For instance, on Oct. 1, Justice Department lawyers filed a brief saying the courts should hold off ruling on a House suit to enforce a subpoena against former White House counsel Don McGahn because efforts at accommodation should be given time to work. However, that position seemed to be undercut by Cipollone’s letter a week later signaling a stiff-arming of Congress. By the end of the month, DOJ gave up on the argument that more time was needed for “accommodation” between the branches.

Just three days after the White House counsel’s caustic letter, the D.C. Circuit Court of Appeals ruled in a case about a subpoena for Trump’s financial records. That ruling did not center on impeachment, but the dissenting judge on the three-judge panel, Trump appointee Neomi Rao, said she believed the Constitution requires a full vote of the House before going after records directly related to the president.

The Justice Department opinion released Monday includes at least nine citations to Rao’s dissent, although it was not issued by the time of Cipollone’s letter and may not have been available to OLC when it was first approached.

It is not unusual for OLC, whose legal advice is typically the last word within the Executive Branch, to issue informal opinions by phone or email and to follow up weeks or months later with a formal opinion.

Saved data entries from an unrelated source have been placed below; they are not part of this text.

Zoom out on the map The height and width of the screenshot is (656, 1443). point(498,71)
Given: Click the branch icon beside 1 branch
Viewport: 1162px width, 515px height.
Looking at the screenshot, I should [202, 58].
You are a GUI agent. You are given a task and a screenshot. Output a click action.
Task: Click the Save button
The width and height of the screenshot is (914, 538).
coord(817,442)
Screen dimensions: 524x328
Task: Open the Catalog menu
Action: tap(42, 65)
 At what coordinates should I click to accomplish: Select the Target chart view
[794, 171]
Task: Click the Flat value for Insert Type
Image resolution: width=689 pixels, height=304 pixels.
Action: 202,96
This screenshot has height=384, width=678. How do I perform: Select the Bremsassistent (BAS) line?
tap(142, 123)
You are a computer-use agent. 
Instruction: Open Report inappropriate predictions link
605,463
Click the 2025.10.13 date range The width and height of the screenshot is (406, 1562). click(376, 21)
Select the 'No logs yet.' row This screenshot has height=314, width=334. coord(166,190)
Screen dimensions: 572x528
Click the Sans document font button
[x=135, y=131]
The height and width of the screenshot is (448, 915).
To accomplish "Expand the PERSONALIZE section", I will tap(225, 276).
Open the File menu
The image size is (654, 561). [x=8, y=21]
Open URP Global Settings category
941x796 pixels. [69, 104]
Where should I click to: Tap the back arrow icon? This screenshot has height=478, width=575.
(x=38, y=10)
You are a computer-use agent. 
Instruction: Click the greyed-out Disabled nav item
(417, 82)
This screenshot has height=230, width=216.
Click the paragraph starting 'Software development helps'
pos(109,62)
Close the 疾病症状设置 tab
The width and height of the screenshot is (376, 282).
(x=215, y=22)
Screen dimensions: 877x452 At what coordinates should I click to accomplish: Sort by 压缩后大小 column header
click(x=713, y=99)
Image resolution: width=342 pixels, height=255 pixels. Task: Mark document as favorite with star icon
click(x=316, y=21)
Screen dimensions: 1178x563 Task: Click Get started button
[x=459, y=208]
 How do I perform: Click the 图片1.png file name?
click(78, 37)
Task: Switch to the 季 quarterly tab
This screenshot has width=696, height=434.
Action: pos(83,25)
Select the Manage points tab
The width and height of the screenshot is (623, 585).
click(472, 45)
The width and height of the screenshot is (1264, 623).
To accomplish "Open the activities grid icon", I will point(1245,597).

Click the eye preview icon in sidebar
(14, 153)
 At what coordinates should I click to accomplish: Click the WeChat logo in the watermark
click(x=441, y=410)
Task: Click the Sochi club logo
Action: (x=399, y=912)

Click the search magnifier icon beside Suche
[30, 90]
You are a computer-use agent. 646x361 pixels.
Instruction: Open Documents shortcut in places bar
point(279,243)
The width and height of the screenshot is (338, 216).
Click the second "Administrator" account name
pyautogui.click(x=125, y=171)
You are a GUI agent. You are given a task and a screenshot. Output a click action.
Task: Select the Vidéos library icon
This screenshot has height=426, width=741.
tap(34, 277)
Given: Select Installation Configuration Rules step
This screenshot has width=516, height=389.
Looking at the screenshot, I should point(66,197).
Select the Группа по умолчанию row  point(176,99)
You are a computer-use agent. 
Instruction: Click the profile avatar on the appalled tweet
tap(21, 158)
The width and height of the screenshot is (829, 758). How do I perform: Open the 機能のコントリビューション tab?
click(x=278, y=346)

“There are a lot of different ways in which OLC gives advice. A very small piece of that is writing formal opinions,” acting OLC chief Karl Thompson said in remarks reported by POLITICO in 2015. “The vast majority of our advice is provided informally — is delivered orally or in emails. That is still authoritative. It is still binding by custom and practice in the executive branch. It’s the official view of the office. People are supposed to and do follow it.”

Some officials said at the time that requests for formal opinions were on the decline because of concerns release of such opinions might be forced under the Freedom of Information Act. However, courts have been less friendly to such efforts in recent years.

Metadata attached to the Justice Department’s version of the opinion appears to link the document to Nate Forrester, an OLC attorney who also worked in that office during the George W. Bush and Obama administrations. Forrester also served as a law clerk to Supreme Court Justice Anthony Kennedy and as Alabama solicitor general. A Justice official said Forrester is a career lawyer in charge of preparing OLC’s opinions for formal publication and handled that aspect of the release.